** BEGIN Material to process **
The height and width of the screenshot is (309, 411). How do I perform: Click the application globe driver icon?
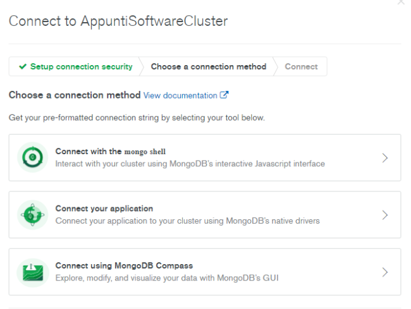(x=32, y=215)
** END Material to process **
** BEGIN Material to process **
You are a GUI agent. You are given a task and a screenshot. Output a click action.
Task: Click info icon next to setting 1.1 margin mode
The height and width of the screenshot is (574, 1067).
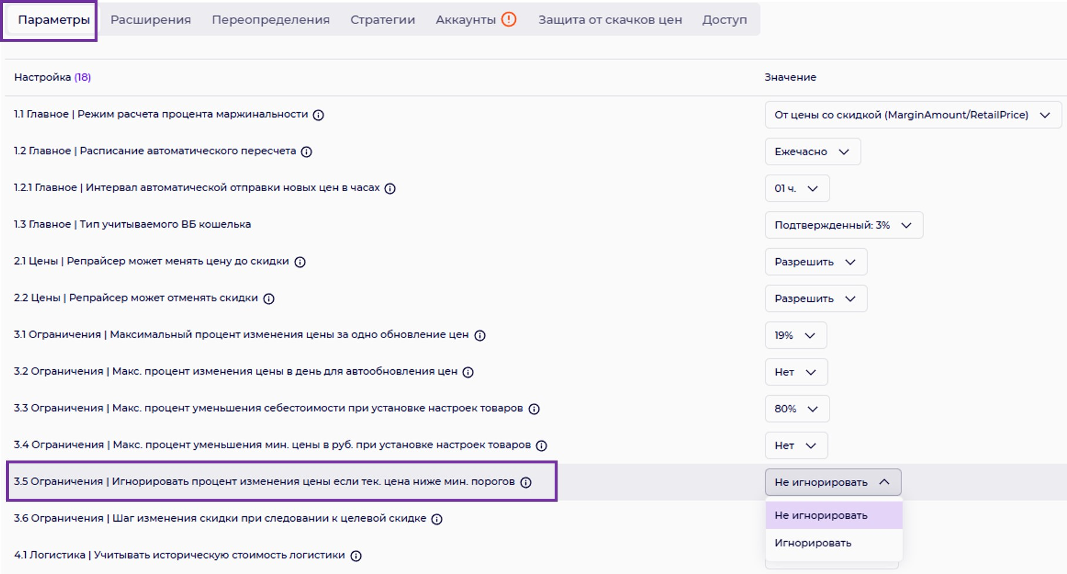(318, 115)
** END Material to process **
Write out the entries from the line with "The height and width of the screenshot is (309, 411)." to the line with "(x=32, y=215)", both included, and leave the pictures out of the answer.

• Answer in full
The height and width of the screenshot is (309, 411). How do I perform: Click the application globe driver icon?
(x=32, y=215)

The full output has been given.